Description of the task
Could you give the data below again, exactly and completely?

Input for this task
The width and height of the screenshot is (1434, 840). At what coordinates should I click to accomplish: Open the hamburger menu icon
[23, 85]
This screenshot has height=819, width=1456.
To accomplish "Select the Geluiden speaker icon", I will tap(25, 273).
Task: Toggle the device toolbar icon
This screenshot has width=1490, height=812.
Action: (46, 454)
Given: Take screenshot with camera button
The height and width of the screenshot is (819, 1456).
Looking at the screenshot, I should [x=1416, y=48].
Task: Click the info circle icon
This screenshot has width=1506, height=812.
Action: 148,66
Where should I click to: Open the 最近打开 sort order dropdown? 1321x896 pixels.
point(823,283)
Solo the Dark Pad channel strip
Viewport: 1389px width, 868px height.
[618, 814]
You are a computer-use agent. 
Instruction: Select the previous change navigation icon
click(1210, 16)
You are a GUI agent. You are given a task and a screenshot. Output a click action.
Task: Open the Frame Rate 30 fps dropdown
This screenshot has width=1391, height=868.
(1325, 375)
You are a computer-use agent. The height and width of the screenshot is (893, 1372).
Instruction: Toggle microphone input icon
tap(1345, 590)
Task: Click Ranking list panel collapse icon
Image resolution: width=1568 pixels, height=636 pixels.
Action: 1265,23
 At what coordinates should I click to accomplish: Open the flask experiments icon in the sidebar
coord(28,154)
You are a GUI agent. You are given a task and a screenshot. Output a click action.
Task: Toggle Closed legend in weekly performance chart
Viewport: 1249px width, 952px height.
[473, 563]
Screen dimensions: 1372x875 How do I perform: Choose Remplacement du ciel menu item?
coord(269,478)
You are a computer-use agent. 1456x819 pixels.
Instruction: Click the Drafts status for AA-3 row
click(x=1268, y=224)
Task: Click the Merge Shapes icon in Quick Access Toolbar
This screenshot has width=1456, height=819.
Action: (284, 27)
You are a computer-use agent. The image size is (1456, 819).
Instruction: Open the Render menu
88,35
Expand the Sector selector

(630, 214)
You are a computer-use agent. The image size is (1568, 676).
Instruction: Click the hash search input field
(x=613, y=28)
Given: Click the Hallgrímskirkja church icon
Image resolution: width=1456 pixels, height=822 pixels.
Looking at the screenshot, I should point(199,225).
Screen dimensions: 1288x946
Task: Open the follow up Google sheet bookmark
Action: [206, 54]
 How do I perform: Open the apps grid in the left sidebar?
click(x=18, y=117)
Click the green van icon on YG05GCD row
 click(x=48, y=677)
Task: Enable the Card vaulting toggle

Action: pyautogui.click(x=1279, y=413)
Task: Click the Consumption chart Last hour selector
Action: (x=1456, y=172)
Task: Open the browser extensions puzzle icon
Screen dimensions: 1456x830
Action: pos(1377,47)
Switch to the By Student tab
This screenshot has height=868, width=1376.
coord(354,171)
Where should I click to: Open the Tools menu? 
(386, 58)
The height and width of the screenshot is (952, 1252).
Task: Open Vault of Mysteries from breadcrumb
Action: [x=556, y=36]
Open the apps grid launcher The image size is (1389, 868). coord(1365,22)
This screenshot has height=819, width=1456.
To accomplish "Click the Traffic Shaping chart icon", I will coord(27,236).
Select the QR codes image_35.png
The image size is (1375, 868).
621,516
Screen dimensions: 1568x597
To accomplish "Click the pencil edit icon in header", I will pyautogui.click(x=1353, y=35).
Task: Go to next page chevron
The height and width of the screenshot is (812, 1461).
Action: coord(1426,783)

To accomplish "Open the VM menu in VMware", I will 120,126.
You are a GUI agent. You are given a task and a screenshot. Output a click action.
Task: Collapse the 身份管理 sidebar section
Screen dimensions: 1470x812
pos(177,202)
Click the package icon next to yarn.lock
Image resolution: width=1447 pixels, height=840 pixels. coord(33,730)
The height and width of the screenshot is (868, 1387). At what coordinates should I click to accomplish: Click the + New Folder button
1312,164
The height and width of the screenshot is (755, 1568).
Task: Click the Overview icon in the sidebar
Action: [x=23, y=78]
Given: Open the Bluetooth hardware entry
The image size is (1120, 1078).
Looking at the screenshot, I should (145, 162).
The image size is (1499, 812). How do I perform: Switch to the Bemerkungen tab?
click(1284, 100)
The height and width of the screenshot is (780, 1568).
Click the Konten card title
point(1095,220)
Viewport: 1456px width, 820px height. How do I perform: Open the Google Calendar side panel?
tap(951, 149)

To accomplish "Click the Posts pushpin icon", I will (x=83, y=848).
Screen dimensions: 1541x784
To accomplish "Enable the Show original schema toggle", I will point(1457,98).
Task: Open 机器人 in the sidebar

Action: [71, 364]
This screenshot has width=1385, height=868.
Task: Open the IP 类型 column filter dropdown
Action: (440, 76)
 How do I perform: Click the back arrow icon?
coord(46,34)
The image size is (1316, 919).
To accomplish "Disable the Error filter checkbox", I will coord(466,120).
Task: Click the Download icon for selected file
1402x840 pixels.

Your response
The width and height of the screenshot is (1434, 840). At what coordinates should I click to accomplish: Open the hamburger menu icon
[23, 85]
This screenshot has height=819, width=1456.
To accomplish "Select the Geluiden speaker icon", I will tap(25, 273).
Task: Toggle the device toolbar icon
This screenshot has width=1490, height=812.
Action: (46, 454)
Given: Take screenshot with camera button
The height and width of the screenshot is (819, 1456).
Looking at the screenshot, I should [x=1416, y=48].
Task: Click the info circle icon
This screenshot has width=1506, height=812.
Action: 148,66
Where should I click to: Open the 最近打开 sort order dropdown? 1321x896 pixels.
point(823,283)
Solo the Dark Pad channel strip
Viewport: 1389px width, 868px height.
[618, 814]
You are a computer-use agent. 
Instruction: Select the previous change navigation icon
click(1210, 16)
You are a GUI agent. You are given a task and a screenshot. Output a click action.
Task: Open the Frame Rate 30 fps dropdown
This screenshot has width=1391, height=868.
(1325, 375)
You are a computer-use agent. The height and width of the screenshot is (893, 1372).
Instruction: Toggle microphone input icon
tap(1345, 590)
Task: Click Ranking list panel collapse icon
Image resolution: width=1568 pixels, height=636 pixels.
Action: 1265,23
 At what coordinates should I click to accomplish: Open the flask experiments icon in the sidebar
coord(28,154)
You are a GUI agent. You are given a task and a screenshot. Output a click action.
Task: Toggle Closed legend in weekly performance chart
Viewport: 1249px width, 952px height.
[473, 563]
Screen dimensions: 1372x875 How do I perform: Choose Remplacement du ciel menu item?
coord(269,478)
You are a computer-use agent. 1456x819 pixels.
Instruction: Click the Drafts status for AA-3 row
click(x=1268, y=224)
Task: Click the Merge Shapes icon in Quick Access Toolbar
This screenshot has width=1456, height=819.
Action: (284, 27)
You are a computer-use agent. The image size is (1456, 819).
Instruction: Open the Render menu
88,35
Expand the Sector selector

(630, 214)
You are a computer-use agent. The image size is (1568, 676).
Instruction: Click the hash search input field
(x=613, y=28)
Given: Click the Hallgrímskirkja church icon
Image resolution: width=1456 pixels, height=822 pixels.
Looking at the screenshot, I should point(199,225).
Screen dimensions: 1288x946
Task: Open the follow up Google sheet bookmark
Action: [206, 54]
 How do I perform: Open the apps grid in the left sidebar?
click(x=18, y=117)
Click the green van icon on YG05GCD row
 click(x=48, y=677)
Task: Enable the Card vaulting toggle

Action: pyautogui.click(x=1279, y=413)
Task: Click the Consumption chart Last hour selector
Action: (x=1456, y=172)
Task: Open the browser extensions puzzle icon
Screen dimensions: 1456x830
Action: pos(1377,47)
Switch to the By Student tab
This screenshot has height=868, width=1376.
coord(354,171)
Where should I click to: Open the Tools menu? 
(386, 58)
The height and width of the screenshot is (952, 1252).
Task: Open Vault of Mysteries from breadcrumb
Action: [x=556, y=36]
Open the apps grid launcher The image size is (1389, 868). coord(1365,22)
This screenshot has height=819, width=1456.
To accomplish "Click the Traffic Shaping chart icon", I will coord(27,236).
Select the QR codes image_35.png
The image size is (1375, 868).
621,516
Screen dimensions: 1568x597
To accomplish "Click the pencil edit icon in header", I will pyautogui.click(x=1353, y=35).
Task: Go to next page chevron
The height and width of the screenshot is (812, 1461).
Action: coord(1426,783)

To accomplish "Open the VM menu in VMware", I will 120,126.
You are a GUI agent. You are given a task and a screenshot. Output a click action.
Task: Collapse the 身份管理 sidebar section
Screen dimensions: 1470x812
pos(177,202)
Click the package icon next to yarn.lock
Image resolution: width=1447 pixels, height=840 pixels. coord(33,730)
The height and width of the screenshot is (868, 1387). At what coordinates should I click to accomplish: Click the + New Folder button
1312,164
The height and width of the screenshot is (755, 1568).
Task: Click the Overview icon in the sidebar
Action: [x=23, y=78]
Given: Open the Bluetooth hardware entry
The image size is (1120, 1078).
Looking at the screenshot, I should (145, 162).
The image size is (1499, 812). How do I perform: Switch to the Bemerkungen tab?
click(1284, 100)
The height and width of the screenshot is (780, 1568).
Click the Konten card title
point(1095,220)
Viewport: 1456px width, 820px height. How do I perform: Open the Google Calendar side panel?
tap(951, 149)

To accomplish "Click the Posts pushpin icon", I will (x=83, y=848).
Screen dimensions: 1541x784
To accomplish "Enable the Show original schema toggle", I will point(1457,98).
Task: Open 机器人 in the sidebar

Action: [71, 364]
This screenshot has width=1385, height=868.
Task: Open the IP 类型 column filter dropdown
Action: (440, 76)
 How do I perform: Click the back arrow icon?
coord(46,34)
The image size is (1316, 919).
To accomplish "Disable the Error filter checkbox", I will coord(466,120).
Task: Click the Download icon for selected file
1402x840 pixels.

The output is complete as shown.